YOUR INSTRUCTIONS: Rewrite the rows from the line with "Describe the element" to the line with "has height=627, width=1115.", switching "Copy link" to "Paste link" and leaving everything else unchanged. Leave the pictures out of your answer.

DATA SHOWN:
◇ ◇ ◇ ◇

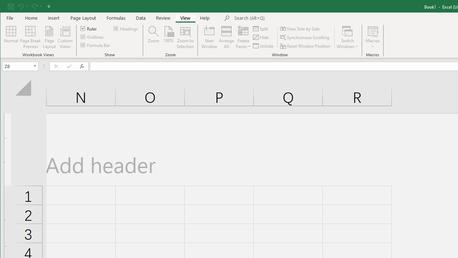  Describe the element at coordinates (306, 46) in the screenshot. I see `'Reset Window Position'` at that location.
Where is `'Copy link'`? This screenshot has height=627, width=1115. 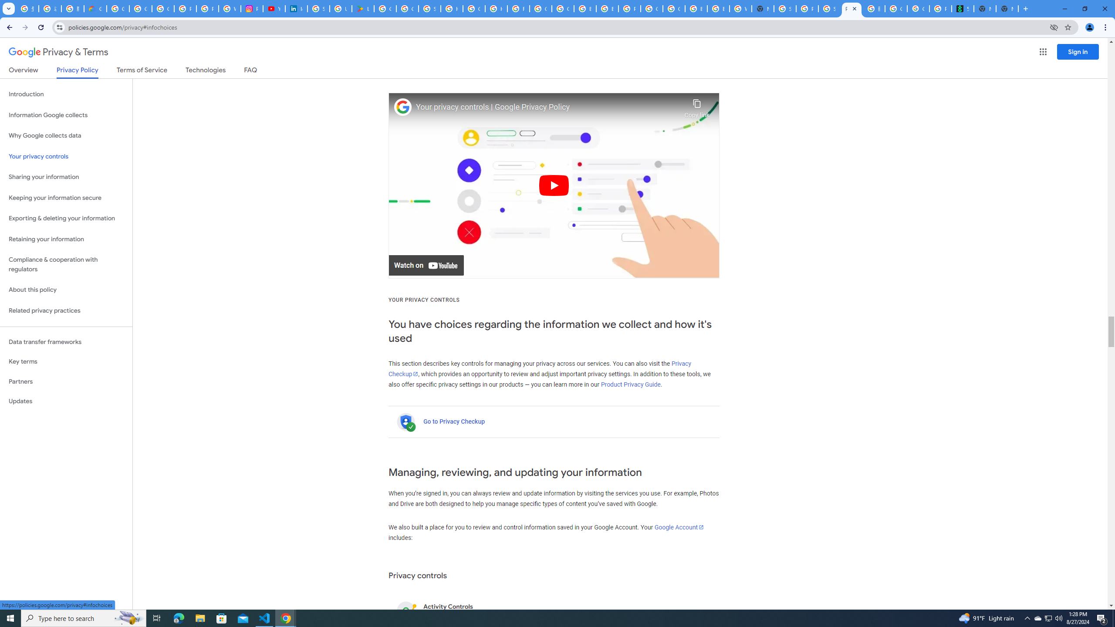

◇ ◇ ◇ ◇

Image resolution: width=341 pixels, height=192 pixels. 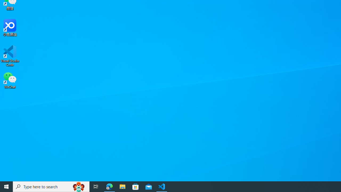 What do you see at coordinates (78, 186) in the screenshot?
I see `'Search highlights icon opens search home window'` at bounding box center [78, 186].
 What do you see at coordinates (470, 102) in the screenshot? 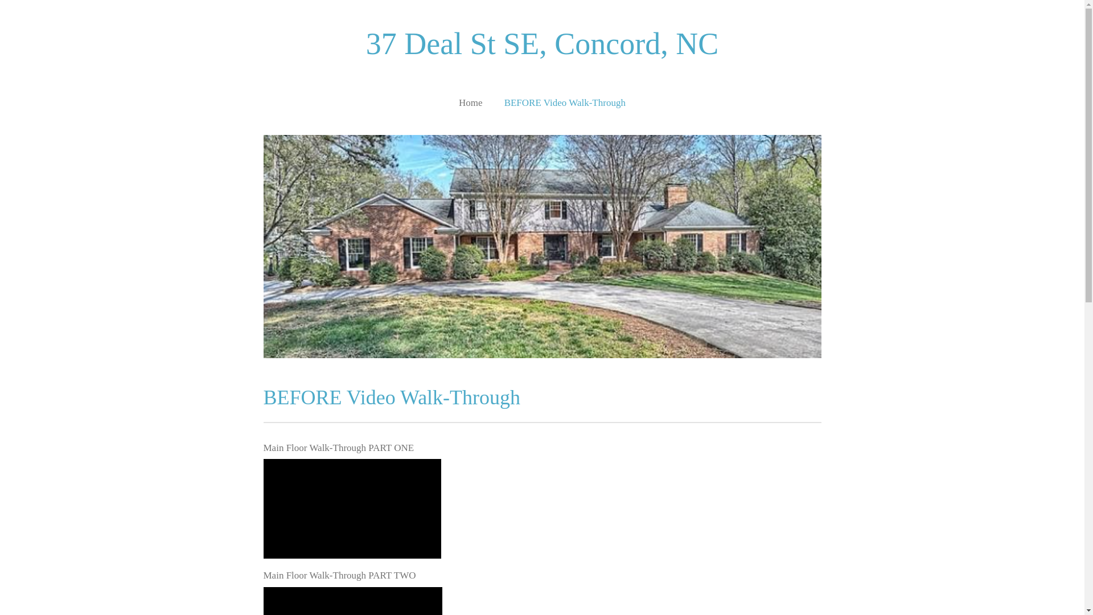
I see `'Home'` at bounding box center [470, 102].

◇ ◇ ◇ ◇

RESPONSE TO THE TASK:
  Describe the element at coordinates (306, 46) in the screenshot. I see `'Reset Window Position'` at that location.
Where is `'Paste link'`? This screenshot has height=627, width=1115. 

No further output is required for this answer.